§ **Work instruction**:
Transcribe exactly, leaving out pictures, the lines from the one that holds "Task: Select the 30 y-axis tick label" through the end of the data below, including both end lines and no others.

======== The input

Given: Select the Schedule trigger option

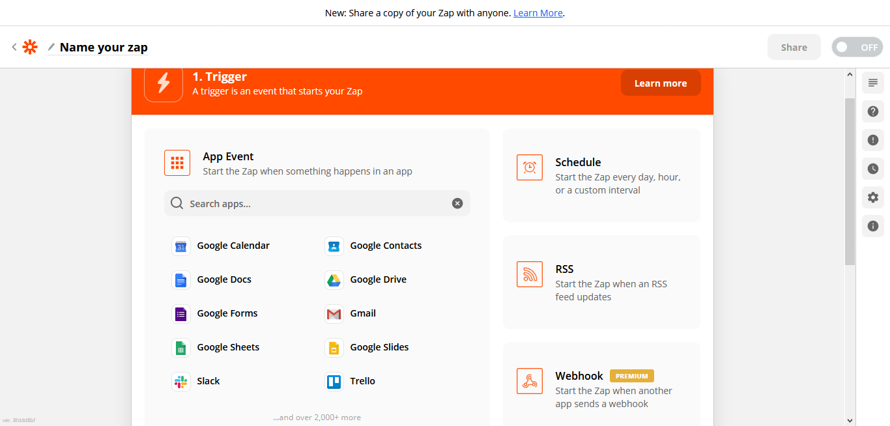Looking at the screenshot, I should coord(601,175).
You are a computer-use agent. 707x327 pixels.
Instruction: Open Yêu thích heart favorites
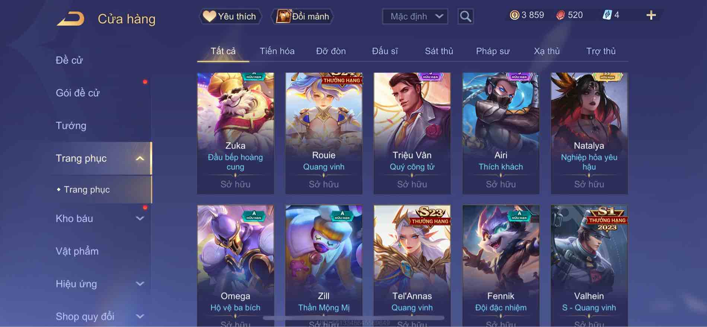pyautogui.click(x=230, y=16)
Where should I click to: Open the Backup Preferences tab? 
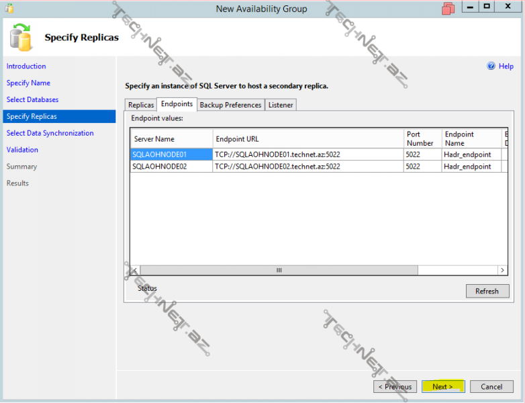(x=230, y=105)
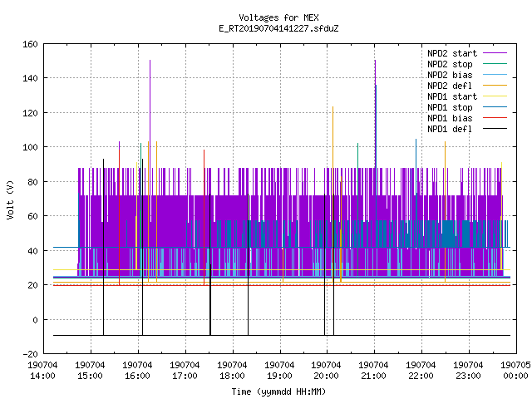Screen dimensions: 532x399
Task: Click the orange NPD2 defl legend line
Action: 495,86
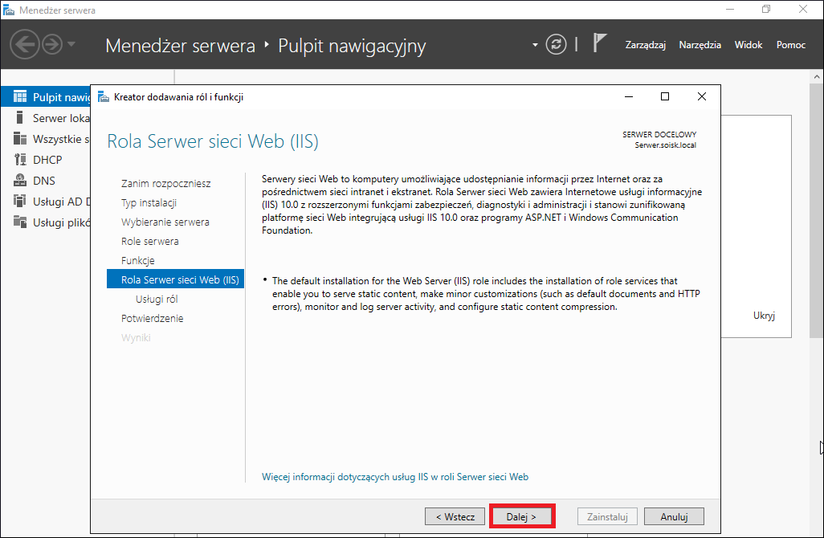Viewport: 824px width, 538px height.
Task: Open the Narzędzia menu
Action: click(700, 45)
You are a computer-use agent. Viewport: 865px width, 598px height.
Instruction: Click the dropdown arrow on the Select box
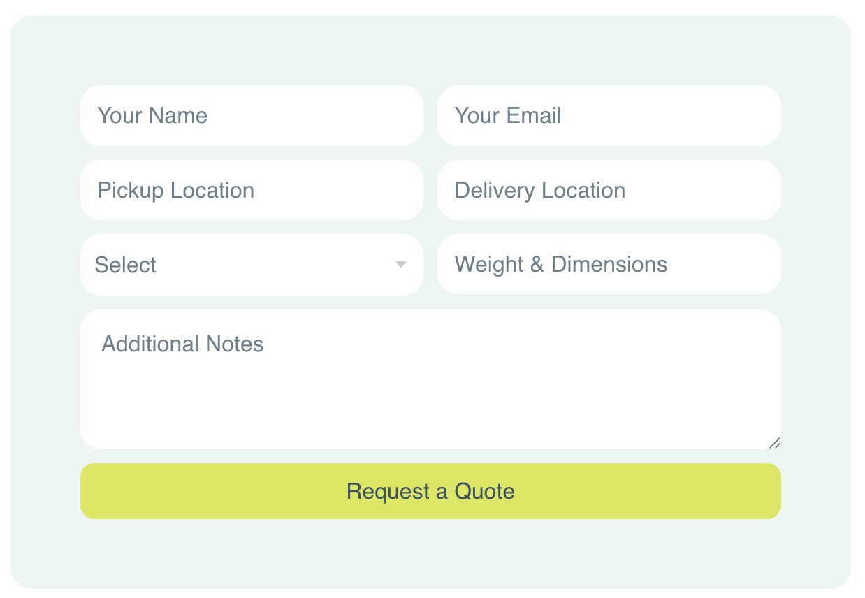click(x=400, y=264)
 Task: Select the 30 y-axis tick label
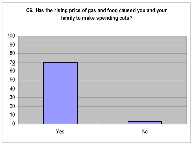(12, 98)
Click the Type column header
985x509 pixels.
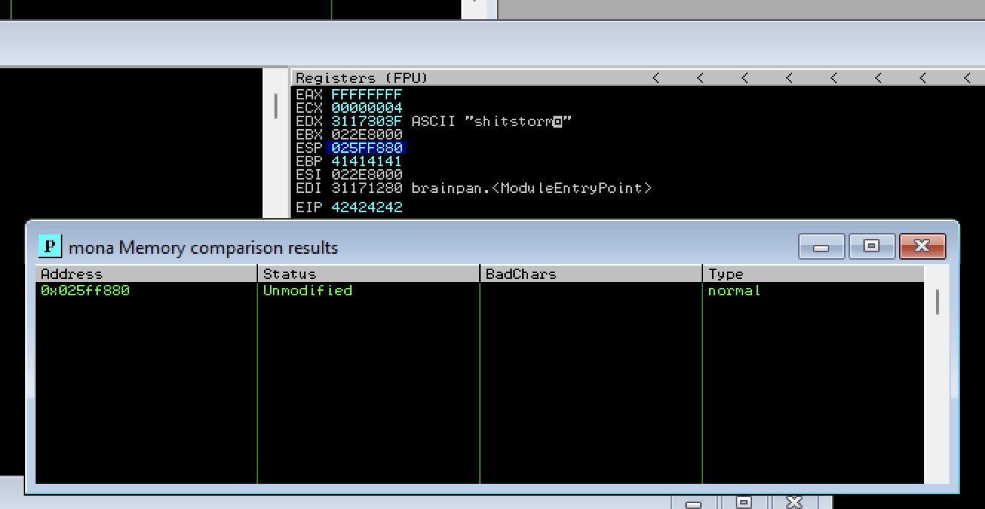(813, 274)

================

§ **Expected output**:
 Task: Select the 30 y-axis tick label
(12, 98)
Click the Type column header
985x509 pixels.
(813, 274)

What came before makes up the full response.